Just kidding~ I LOVE being married, especially to my wife!!!

Get n healthy
02-21-2007, 10:17 PM
Well, i just have the typical dumb things...like putting my foot in my mouth...i do that often. My sister, mom, and my best friend won the award of dummest things said. Get this, my sister was with me and a group of political intellectuals one day. She blurted out, "wait, who was president when Kennedy got shot?" It was insanely quiet after she said that.
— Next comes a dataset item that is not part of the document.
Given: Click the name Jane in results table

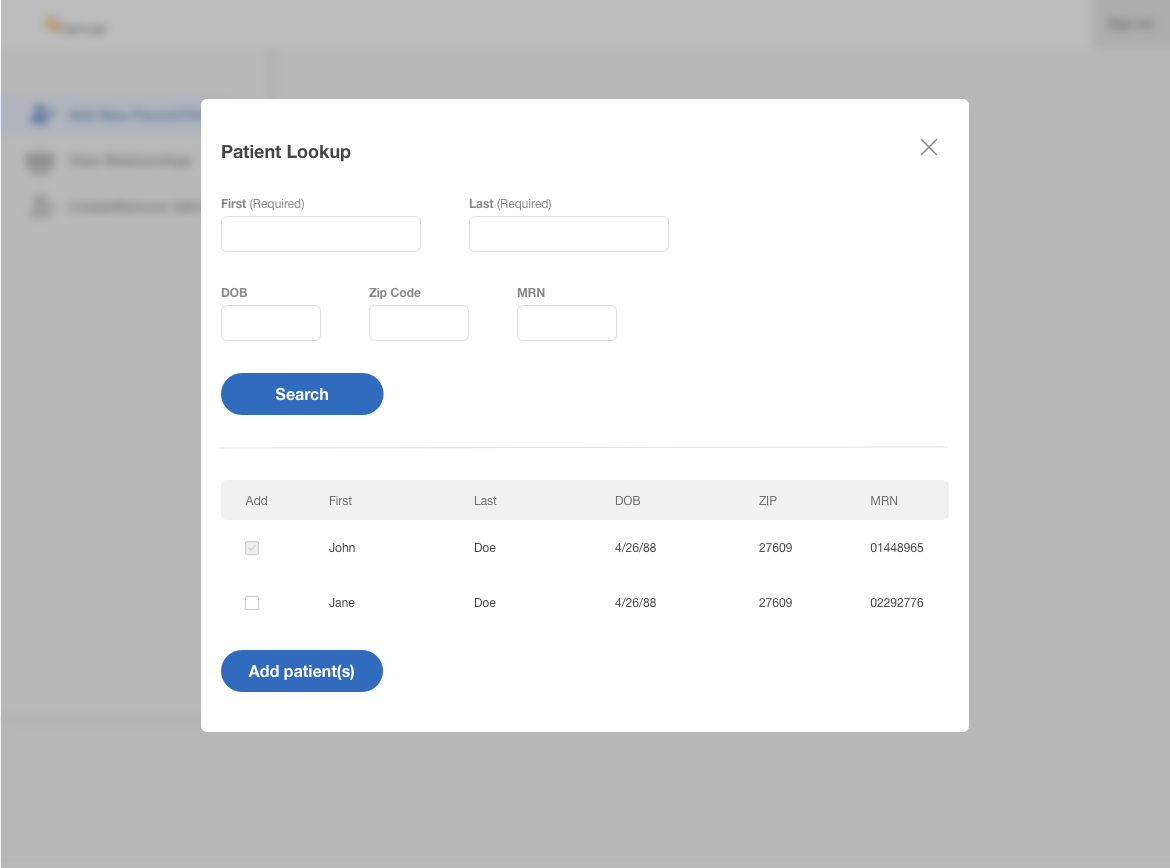Looking at the screenshot, I should 342,603.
Once she realized what she said she turned beet red and didnt say another word the entire night.
Next prize goes to my best friend. We were on a road trip to florida with our boyfriends (whom we later married) and she said, "what state would we end up in if we kept going straight down through Florida?" Too funny.
Then there is my dear mother. She was giving my 13 year old a geography lesson. They got on the topic of Alaska. She said, "isnt it funny how Alaska is right next to Hawaii yet their climates are so different". My son just looked at her. She took pity on his confused look and proceeded to show him on the map how they are both located at the bottom left of the map they were looking at. My son looked at me and said, "What am i supposed to say?" He didnt want to be rude and point out to grandma that alaska is actually up by Canada, they just show it by Hawaii because the map doesnt have Canada on it. Geeze mom. She laughed and said, "Well, i always wondered why an island had such a straight edge on that eastern side." DUH. Too funny.
Hanging out with relatives like that can make you feel really smart, ha ha.

BlueToBlue
02-21-2007, 11:13 PM
The dumbest thing you've ever done was lock your keys in your trunk? I've done that! More than once! Eeesh.
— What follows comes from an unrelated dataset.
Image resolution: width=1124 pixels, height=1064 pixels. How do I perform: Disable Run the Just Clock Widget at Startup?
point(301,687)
Same here...locking my keys in my car isn't even close to the dumbest thing I've ever done. I used to lock my keys in the car so frequently that I took to carrying a spare key in my purse and keeping another spare in the house. Then I would lock my car key, house key, and purse in the car. I did this once in the middle of the freeway during the morning rush hour. It is an amusing story but surprisingly not the dumbest thing I've ever done so I won't digress to tell it here.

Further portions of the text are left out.